> STATED PROBLEM A: Rewrite the part of the entries that opens with the line containing "Task: Open the アウトドア特集 banner link" and closes with the line containing "(x=454, y=46)", both included, keeping the requests and raising every coordinate in the answers by 149. Leave out all other entries.

^^^^

I usually try to keep my temper in check. And I usually do not explode just because I am extremely pissed at someone. They first have to push me...twice, thrice, or even more...before I finally cannot stand it and am forced to confront them straight in the face that I detest their behavior.
Right now, I have a few people whom I would dearly love to get my hands on. If possible, I would want to give them a piece of my mind while they are buried neck-down in hot sand. I shall delightfully watch and listen to their agonized screams while sipping iced-tea and watch with satisfaction as fire ants feast on their pathetic faces. Okay, maybe that's mean. But then again, since I can't really do that in real life, seeing them suffer slow, painful deaths will be left in the anals of my imagination.
My Managing Editor, Vic, is frankly (excuse my course language) a pain in the ass. He knows how important he is in the functioning of the school paper, but he is being a liability more than an asset. He wasn't as bad in the first semester. I sometimes wonder if he does this on purpose just to annoy the heck out of me and some of the senior eds, or this is just how he really is: a bona fide slacker who cares about nothing else but his boyfriend. And yes, that's boyfriend. I didn't spell it wrong.
Really, he knows how important his job is and yet he acts irresponsibly. The least he could do is be professional about it. He joined the paper out of his own free will. wasn't coerced into joining the school paper. And most certainly he isn't the only one wishing to quit just to get rid of all the pressure, scrutiny and busy schedule associated with being part of the school paper. I would love nothing more than to quit, but my sense of responsibility and accountability prevents me from giving up my post.
But apparently that does not exist in Vic's case.
And if that is his normal behavior (to find excuses to avoid his duties, simply disappear when needed and avoid replying to important text messages on purpose) then he should not have entered the school paper to begin with. He should have just quit early on to save us all the trouble instead of setting a ruckus in the middle of the school year by threatening to quit (which is devastating news when there is no other person qualified to replace him just like that).
If I could replace him, I would. Really. Fact of the matter is, no one else is trained for his position. He was the only one trained by the previous Managing Editor in all the functions of that said position. All of us expected him to perform all the tasks delegated to and expected of him. He was capable. And he seemed responsible enough. How sorely wrong we were.

^^^^

> STATED PROBLEM B: In the post about the school paper, who trained Vic in all the functions of his position?

(Source data)
^^^^

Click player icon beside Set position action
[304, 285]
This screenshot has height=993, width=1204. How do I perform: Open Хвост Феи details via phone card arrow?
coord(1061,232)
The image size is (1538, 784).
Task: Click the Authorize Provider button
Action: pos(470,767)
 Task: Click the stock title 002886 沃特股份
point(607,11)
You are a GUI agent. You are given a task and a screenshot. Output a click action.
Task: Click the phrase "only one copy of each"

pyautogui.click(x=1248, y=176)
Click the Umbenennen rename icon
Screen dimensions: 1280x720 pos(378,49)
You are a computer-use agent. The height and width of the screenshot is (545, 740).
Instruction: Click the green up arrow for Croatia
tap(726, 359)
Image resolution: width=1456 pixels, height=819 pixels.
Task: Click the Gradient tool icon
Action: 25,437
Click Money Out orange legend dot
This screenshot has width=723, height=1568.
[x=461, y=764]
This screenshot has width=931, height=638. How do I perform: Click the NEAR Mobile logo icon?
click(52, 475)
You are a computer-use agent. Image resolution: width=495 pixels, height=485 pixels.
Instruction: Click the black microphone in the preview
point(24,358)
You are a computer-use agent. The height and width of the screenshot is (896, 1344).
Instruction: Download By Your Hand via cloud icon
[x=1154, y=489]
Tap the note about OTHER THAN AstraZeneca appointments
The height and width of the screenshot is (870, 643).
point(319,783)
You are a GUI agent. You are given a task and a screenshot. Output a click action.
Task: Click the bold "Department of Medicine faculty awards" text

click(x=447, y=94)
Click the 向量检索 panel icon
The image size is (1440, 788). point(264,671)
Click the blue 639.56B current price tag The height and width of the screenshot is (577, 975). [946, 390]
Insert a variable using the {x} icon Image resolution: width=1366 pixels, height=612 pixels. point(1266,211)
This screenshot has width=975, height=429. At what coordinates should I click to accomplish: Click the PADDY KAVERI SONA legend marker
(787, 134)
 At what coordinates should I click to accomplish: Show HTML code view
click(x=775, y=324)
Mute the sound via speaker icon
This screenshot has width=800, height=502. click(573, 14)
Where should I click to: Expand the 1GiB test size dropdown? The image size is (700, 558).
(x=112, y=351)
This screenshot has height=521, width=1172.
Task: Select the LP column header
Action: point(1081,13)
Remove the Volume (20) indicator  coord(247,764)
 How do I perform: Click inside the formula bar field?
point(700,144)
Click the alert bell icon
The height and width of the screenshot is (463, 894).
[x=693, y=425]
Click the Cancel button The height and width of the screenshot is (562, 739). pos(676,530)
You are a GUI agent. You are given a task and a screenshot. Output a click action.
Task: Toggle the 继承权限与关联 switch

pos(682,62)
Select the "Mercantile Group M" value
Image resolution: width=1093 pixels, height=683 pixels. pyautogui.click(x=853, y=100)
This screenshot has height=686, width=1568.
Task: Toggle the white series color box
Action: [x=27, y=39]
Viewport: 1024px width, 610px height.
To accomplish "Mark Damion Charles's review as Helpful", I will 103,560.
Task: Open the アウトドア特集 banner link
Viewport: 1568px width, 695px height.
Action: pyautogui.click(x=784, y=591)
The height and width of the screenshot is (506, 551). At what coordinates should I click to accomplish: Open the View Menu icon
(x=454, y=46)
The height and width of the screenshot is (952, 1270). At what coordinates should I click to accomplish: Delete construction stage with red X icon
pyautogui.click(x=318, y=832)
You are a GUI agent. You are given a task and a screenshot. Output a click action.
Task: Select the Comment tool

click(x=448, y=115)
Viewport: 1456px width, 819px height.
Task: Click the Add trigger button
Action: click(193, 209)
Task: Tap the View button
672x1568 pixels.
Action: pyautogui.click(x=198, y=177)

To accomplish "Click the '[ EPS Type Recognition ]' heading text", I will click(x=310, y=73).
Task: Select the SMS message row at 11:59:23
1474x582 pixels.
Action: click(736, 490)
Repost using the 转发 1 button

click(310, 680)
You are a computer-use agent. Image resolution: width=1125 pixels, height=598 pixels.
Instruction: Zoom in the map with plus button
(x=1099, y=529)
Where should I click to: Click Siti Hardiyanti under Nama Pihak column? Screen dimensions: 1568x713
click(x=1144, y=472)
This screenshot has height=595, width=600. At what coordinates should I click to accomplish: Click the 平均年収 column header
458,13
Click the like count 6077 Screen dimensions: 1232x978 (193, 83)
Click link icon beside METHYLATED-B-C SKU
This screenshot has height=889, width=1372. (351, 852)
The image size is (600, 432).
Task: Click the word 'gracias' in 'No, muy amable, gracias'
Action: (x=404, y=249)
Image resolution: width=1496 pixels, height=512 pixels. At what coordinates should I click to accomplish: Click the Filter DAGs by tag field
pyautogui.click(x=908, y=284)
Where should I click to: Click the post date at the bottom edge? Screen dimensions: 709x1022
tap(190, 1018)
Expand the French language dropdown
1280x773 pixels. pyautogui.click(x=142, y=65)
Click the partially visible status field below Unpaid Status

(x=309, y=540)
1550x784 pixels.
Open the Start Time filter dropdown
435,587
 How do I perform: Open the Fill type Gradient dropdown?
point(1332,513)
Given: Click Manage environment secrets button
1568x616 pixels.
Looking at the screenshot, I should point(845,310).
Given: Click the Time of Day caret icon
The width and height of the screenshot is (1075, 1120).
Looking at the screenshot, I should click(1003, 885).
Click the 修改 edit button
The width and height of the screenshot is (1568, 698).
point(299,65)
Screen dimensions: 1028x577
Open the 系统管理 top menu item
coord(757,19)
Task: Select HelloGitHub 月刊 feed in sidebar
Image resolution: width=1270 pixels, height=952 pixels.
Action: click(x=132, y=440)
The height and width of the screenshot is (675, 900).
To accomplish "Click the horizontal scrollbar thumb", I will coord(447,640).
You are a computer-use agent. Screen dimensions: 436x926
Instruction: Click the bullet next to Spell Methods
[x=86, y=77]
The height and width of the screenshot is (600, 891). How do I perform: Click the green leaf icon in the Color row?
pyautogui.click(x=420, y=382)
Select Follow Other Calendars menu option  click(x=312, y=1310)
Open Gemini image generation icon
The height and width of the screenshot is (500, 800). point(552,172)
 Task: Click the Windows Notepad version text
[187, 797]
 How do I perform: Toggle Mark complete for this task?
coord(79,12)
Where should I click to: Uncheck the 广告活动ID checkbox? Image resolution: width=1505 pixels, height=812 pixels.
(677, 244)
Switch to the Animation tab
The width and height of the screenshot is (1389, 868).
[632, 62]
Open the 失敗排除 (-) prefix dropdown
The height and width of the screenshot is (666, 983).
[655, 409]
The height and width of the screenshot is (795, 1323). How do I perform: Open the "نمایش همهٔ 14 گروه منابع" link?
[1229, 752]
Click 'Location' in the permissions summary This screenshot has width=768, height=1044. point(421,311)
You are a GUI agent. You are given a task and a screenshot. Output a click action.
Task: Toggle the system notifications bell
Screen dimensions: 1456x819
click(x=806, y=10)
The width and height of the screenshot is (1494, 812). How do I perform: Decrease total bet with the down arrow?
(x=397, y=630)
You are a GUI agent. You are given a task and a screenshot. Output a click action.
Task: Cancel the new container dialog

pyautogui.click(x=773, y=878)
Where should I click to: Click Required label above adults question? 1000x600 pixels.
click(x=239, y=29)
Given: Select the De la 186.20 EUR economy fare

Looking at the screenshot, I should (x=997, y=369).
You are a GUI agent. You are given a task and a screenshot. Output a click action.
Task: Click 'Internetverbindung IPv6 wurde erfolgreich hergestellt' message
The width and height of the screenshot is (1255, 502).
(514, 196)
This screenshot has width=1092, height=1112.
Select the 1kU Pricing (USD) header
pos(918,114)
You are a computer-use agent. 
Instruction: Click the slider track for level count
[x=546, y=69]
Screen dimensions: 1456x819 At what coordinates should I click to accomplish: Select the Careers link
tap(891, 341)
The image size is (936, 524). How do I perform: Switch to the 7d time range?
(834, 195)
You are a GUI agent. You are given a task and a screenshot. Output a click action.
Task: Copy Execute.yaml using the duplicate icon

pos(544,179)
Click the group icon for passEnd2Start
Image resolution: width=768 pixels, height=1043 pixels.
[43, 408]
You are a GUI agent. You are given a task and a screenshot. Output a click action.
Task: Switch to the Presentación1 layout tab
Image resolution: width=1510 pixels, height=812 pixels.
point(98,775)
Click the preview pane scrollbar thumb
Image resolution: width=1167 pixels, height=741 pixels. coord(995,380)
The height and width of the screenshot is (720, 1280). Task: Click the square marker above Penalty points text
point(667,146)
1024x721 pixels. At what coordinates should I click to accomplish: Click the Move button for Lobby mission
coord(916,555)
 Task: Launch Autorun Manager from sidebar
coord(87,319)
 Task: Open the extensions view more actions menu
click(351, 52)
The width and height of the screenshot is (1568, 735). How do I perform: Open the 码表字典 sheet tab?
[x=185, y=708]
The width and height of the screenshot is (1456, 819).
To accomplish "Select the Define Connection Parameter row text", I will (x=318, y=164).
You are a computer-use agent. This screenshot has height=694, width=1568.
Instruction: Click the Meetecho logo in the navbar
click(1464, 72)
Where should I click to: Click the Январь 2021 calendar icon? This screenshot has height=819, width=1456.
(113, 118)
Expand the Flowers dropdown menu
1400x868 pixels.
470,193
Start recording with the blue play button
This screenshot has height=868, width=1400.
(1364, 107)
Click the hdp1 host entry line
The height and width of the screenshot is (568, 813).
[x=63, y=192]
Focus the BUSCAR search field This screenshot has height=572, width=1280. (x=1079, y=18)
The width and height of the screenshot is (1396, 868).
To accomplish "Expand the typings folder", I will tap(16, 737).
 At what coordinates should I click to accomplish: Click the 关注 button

^^^^

> EXERCISE RESPONSE A:
Task: Open the アウトドア特集 banner link
Viewport: 1568px width, 695px height.
Action: pyautogui.click(x=933, y=740)
The height and width of the screenshot is (506, 551). At what coordinates should I click to accomplish: Open the View Menu icon
(x=603, y=195)

> EXERCISE RESPONSE B: The previous Managing Editor.